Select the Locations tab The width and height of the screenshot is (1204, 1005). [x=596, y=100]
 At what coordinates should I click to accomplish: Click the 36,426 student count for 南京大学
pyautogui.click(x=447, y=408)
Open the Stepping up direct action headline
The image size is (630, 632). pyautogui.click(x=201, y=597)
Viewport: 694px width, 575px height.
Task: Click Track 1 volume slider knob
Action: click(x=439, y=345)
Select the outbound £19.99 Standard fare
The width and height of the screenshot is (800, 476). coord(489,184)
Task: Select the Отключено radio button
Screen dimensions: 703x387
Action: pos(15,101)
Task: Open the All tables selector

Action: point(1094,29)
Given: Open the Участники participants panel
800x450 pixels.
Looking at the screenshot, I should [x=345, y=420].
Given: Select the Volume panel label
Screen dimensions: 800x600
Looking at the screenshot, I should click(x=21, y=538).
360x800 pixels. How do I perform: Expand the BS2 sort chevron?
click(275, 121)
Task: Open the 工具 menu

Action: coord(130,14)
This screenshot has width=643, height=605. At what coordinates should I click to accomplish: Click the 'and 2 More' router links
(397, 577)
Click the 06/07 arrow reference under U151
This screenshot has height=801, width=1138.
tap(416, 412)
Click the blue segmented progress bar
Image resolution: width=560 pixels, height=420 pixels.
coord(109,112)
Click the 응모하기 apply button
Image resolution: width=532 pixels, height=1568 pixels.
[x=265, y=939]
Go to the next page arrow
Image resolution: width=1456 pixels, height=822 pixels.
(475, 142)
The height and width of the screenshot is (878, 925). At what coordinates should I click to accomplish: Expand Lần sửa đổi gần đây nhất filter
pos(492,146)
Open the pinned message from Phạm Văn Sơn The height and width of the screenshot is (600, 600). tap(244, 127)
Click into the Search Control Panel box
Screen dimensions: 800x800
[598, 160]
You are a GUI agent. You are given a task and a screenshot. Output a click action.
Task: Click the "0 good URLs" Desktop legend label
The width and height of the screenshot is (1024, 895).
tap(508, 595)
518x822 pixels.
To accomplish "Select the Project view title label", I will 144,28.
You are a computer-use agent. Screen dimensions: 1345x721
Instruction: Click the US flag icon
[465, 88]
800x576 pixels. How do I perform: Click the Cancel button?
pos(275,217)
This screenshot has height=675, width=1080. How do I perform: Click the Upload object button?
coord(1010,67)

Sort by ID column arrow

§ Problem
Gather each line in the entries above where the string "label" is found.

§ Exercise response
Given: Select the Volume panel label
Task: Click the "0 good URLs" Desktop legend label
To accomplish "Select the Project view title label", I will 144,28.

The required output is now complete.